Interleukin-1β drives NEDD8 nuclear-to-cytoplasmic translocation, fostering parkin activation via NEDD8 binding to the P-ubiquitin activating site

Neuroinflammation, typified by elevated levels of interleukin-1 (IL-1) α and β, and deficits in proteostasis, characterized by accumulation of polyubiquitinated proteins and other aggregates, are associated with neurodegenerative disease independently and through interactions of the two phenomena. We investigated the influence of IL-1β on ubiquitination via its impact on activation of the E3 ligase parkin by either phosphorylated ubiquitin (P-Ub) or NEDD8. Immunohistochemistry and Proximity Ligation Assay were used to assess colocalization of parkin with P-tau or NEDD8 in hippocampus from Alzheimer patients (AD) and controls.
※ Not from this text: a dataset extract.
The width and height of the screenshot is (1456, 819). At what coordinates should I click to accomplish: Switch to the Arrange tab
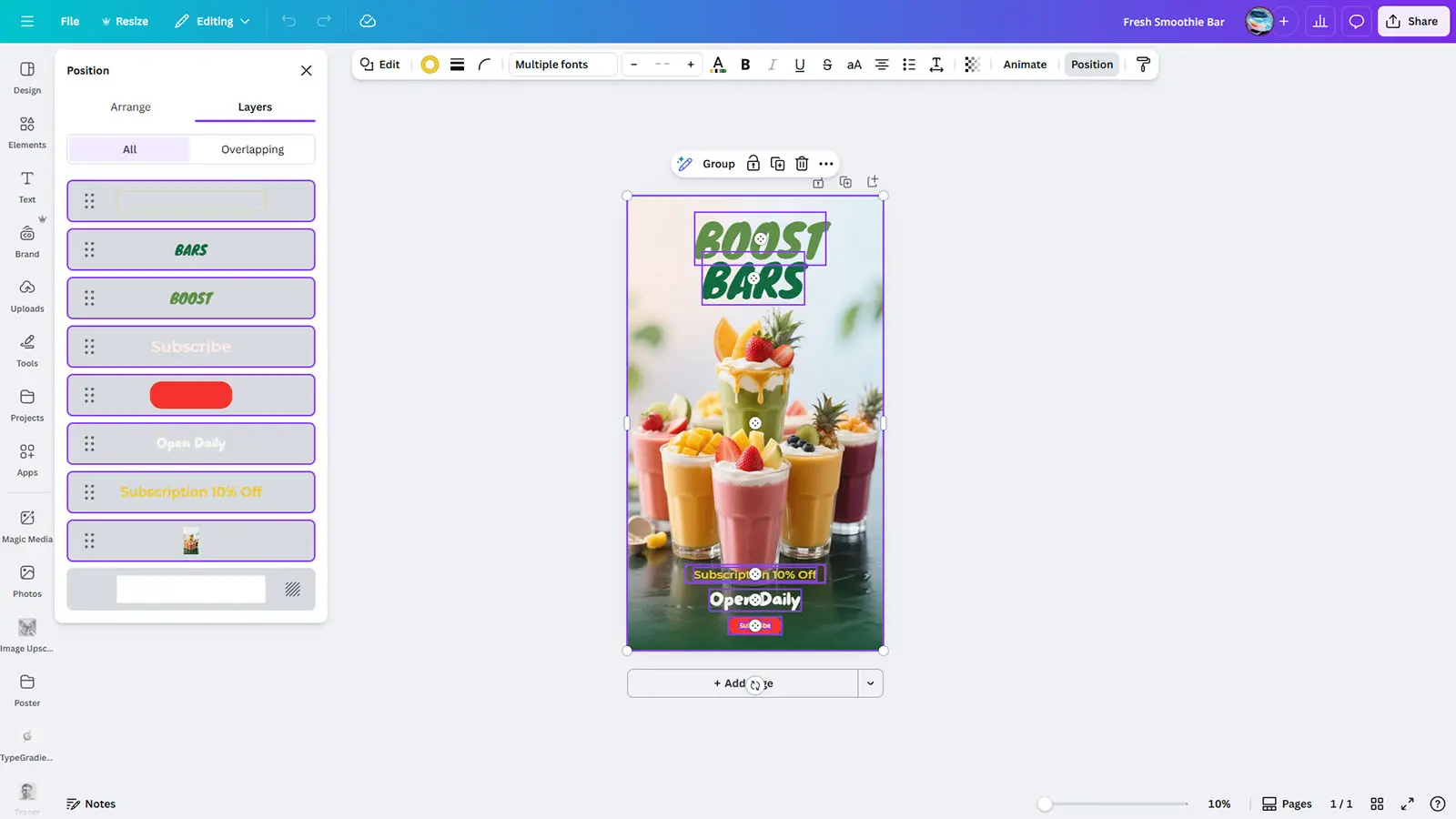tap(130, 107)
IL-1β effects on PINK1, P-Ub, parkin, P-parkin, and GSK3β—as well as phosphorylation of parkin by GSK3β—were assessed in cell cultures by western immunoblot, using two inhibitors and siRNA knockdown to suppress GSK3β. Computer modeling characterized the binding and the effects of P-Ub and NEDD8 on parkin. IL-1α, IL-1β, and parkin gene expression was assessed by RT-PCR in brains of 2- and 17-month-old PD-APP mice and wild-type littermates. IL-1α, IL-1β, and parkin mRNA levels were higher in PD-APP mice compared with wild-type littermates, and IL-1α-laden glia surrounded parkin- and P-tau-laden neurons in human AD. Such neurons showed a nuclear-to-cytoplasmic translocation of NEDD8 that was mimicked in IL-1β-treated primary neuronal cultures. These cultures also showed higher parkin levels and GSK3β-induced parkin phosphorylation; PINK1 levels were suppressed. In silico simulation predicted that binding of either P-Ub or NEDD8 at a singular position on parkin opens the UBL domain, exposing Ser65 for parkin activation. The promotion of parkin- and NEDD8-mediated ubiquitination by IL-1β is consistent with an acute neuroprotective role. However, accumulations of P-tau and P-Ub and other elements of proteostasis, such as translocated NEDD8, in AD and in response to IL-1β suggest either over-stimulation or a proteostatic failure that may result from chronic IL-1β elevation, easily envisioned considering its early induction in Down’s syndrome and mild cognitive impairment. The findings further link autophagy and neuroinflammation, two important aspects of AD pathogenesis, which have previously been only loosely related.